But what about your emotional temperature, when did you last check that? When did you last pause and think about what is cooking beneath the surface? In our busy lives, we incorrectly assume that what we feel is what we are consciously aware of. However, to truly listen to our emotions we need to honestly listen to ourselves. Unfortunately, most of us do very little of this. We try to check in to see if our family and friends are doing ok, but rarely do we check in with ourselves. In fact, now more than ever, we need to focus on ourselves and to connect with ourselves. All of us have had to adapt very quickly to the changes around us during the past year and many of us are more anxious than ever. A lot of what we are feeling is a result of our thinking. Changing our perceptions starts with us.

So how do you check your emotional temperature?

First, pause.
And, switch off the autopilot on how you think and act. Sounds like an easy first step, but how many of us actually do this? We live in an age of distraction, we drown out the beautiful moments of our lives, we let the present slip away, we rush and ignore what we are truly feeling. Instead, of being trapped in our thoughts about the future or our past, we need be aware of the NOW and actually FEEL our feelings.
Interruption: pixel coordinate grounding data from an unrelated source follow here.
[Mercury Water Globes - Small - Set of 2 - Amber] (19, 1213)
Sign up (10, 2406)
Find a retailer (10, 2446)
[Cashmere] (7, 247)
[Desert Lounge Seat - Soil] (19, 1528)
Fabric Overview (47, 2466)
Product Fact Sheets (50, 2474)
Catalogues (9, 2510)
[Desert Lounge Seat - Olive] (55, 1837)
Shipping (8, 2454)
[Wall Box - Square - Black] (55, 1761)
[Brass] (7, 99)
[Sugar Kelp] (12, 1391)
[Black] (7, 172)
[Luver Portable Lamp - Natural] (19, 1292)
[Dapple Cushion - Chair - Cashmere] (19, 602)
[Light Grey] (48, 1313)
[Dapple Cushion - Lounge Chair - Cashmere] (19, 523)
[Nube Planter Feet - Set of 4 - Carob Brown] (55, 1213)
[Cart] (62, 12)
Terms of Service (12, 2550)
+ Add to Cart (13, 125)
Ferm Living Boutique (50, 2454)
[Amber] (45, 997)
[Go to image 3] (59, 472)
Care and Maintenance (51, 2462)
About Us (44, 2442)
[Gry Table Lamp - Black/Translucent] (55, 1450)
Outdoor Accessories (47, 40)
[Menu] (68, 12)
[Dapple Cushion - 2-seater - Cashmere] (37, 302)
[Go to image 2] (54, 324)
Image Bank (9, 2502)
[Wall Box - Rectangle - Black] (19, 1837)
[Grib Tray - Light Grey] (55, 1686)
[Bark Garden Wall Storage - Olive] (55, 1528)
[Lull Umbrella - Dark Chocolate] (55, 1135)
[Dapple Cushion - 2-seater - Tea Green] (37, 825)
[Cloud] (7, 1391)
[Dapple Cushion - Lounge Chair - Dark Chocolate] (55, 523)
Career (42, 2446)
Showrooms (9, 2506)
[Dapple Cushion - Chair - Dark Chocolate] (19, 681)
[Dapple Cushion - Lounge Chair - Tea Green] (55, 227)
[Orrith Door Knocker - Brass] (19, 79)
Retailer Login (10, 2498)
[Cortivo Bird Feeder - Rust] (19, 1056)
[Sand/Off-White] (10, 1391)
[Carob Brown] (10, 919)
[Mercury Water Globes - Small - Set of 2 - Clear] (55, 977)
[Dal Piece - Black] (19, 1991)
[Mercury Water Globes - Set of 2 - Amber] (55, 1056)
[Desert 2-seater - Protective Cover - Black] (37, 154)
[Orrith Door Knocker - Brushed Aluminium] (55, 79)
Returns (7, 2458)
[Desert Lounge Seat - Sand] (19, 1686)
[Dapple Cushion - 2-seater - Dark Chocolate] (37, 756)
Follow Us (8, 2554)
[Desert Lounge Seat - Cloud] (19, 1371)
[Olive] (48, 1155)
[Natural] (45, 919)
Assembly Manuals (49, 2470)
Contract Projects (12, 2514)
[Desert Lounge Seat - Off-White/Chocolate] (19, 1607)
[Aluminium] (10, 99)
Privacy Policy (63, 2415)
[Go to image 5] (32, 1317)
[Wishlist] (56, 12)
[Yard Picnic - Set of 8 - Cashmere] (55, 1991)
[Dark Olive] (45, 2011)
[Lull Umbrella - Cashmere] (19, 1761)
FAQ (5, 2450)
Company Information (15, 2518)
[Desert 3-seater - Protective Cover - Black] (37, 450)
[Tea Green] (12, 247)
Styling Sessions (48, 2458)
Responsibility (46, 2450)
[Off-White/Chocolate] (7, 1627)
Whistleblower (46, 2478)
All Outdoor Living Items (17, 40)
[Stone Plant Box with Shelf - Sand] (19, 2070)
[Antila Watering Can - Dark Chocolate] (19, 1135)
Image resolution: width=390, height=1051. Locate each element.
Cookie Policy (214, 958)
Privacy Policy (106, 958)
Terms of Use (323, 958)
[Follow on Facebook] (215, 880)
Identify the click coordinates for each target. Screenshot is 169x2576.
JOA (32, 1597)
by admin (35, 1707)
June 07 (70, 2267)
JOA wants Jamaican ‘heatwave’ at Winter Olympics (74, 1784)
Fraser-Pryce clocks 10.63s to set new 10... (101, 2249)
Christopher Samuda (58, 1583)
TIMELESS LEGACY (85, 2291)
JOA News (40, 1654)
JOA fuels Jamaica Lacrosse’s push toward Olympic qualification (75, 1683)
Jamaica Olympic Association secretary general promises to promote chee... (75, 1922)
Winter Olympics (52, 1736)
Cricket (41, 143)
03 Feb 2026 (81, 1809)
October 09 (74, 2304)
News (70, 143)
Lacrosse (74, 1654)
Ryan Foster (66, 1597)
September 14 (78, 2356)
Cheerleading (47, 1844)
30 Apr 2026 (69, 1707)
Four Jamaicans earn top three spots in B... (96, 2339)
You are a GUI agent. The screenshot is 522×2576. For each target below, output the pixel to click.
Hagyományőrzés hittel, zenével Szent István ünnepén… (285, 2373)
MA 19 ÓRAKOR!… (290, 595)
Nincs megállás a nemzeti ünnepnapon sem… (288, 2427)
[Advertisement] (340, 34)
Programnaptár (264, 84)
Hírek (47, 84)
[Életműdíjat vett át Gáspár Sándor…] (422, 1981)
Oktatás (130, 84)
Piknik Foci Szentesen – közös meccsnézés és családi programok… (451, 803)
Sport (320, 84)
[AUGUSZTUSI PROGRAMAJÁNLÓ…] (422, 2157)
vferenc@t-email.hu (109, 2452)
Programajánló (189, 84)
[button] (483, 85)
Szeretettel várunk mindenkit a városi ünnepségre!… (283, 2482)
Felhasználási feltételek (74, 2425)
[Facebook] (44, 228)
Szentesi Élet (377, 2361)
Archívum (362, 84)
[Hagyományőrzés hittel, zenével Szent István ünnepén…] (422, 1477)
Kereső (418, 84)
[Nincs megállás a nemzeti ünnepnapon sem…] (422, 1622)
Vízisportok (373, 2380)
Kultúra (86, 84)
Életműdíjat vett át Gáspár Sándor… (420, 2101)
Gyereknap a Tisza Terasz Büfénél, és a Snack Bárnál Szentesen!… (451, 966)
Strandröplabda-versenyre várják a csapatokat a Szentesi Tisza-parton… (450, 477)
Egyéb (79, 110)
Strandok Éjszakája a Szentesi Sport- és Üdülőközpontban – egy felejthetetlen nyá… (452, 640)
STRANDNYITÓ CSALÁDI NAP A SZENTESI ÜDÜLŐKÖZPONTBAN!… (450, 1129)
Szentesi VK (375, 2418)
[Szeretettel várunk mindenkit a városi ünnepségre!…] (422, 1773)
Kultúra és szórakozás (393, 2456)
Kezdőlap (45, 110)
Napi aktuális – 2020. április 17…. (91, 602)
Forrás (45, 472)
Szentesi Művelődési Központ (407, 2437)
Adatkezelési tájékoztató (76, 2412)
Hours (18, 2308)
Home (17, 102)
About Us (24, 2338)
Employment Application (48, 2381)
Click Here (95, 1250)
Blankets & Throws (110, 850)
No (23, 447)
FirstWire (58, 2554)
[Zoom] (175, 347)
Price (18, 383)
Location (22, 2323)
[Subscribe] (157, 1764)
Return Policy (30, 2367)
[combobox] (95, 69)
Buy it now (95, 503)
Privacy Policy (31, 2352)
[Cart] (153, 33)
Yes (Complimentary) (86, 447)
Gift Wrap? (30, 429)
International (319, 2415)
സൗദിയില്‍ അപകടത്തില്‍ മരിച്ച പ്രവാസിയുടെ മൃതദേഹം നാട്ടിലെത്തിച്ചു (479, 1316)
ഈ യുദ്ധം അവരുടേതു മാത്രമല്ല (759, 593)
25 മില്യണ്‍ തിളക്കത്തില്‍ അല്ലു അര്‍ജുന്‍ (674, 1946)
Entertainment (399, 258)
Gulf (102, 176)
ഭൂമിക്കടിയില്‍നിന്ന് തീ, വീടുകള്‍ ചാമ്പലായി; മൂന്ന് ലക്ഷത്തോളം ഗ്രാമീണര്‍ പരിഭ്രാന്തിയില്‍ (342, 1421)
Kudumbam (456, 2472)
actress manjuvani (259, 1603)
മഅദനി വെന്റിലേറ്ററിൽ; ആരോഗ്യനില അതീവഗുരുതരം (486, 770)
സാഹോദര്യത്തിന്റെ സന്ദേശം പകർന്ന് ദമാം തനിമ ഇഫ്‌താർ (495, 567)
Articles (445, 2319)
Tune in your emotions.

Second, ask yourself questions about how you are feeling.

Sounds simple, right? It really isn’t. After we try doing this, we realize that we often resist our own probing. We may feel embarrassed or uncomfortable doing this but keep on probing. Try reflecting on these questions during your pause.

• What feelings am I aware of having?
• How intense are these feelings on a scale of 1 to 10?
• Which is the most prominent feeling?
• When did I become aware of this feeling?
• Does this emotion transform into another emotion?

These questions help us clearly notice the red flags that are trying to warn us. Ignoring these red flags leads to stress, fatigue and a lack of well-being. Notice your emotions while you try to answer these questions, both the good and the bad. Remember, there are no right or wrong answers.

Third, do not judge these feelings. Get curious instead.
Get inquisitive, talk to yourself as if you would with a friend. Be aware of what you are feeling, the good, and the bad. Try to probe your way to the root of these feelings. Moreover, don’t forget to be non-judgmental about your own feelings. Try getting to know them, where they are coming from, and what they are.

Finally, let the emotions flow through you.
Instead of struggling with your feelings, get in touch with yourself, be fully aware and accepting of what you are feeling, the good and the bad. Be brave and scratch beneath the surface.

Why should we check our emotional temperature? Quite simply, to not magnify, to not mislabel, to not overreact and to not catastrophize. Irrational thoughts can occur from time to time and they most frequently occur when we are not truly in touch with ourselves. Many of us magnify our problems and make them bigger than they are. We also sometimes mislabel our emotions and some of us catastrophize and predict the worst possible outcomes. Checking our emotional temperature can help us recognize these irrational thoughts. It helps us pause and focus on our reactions and help spot those red flags. Being realistically aware of what we are feeling stops us from amplifying what we are going through.

Like developing any new skill, checking your emotional temperature needs some time, effort, practice and consistency. It requires you to stop superficially connecting with the moment. It requires you to be honest with yourself. Take some time every day, to be your own friend.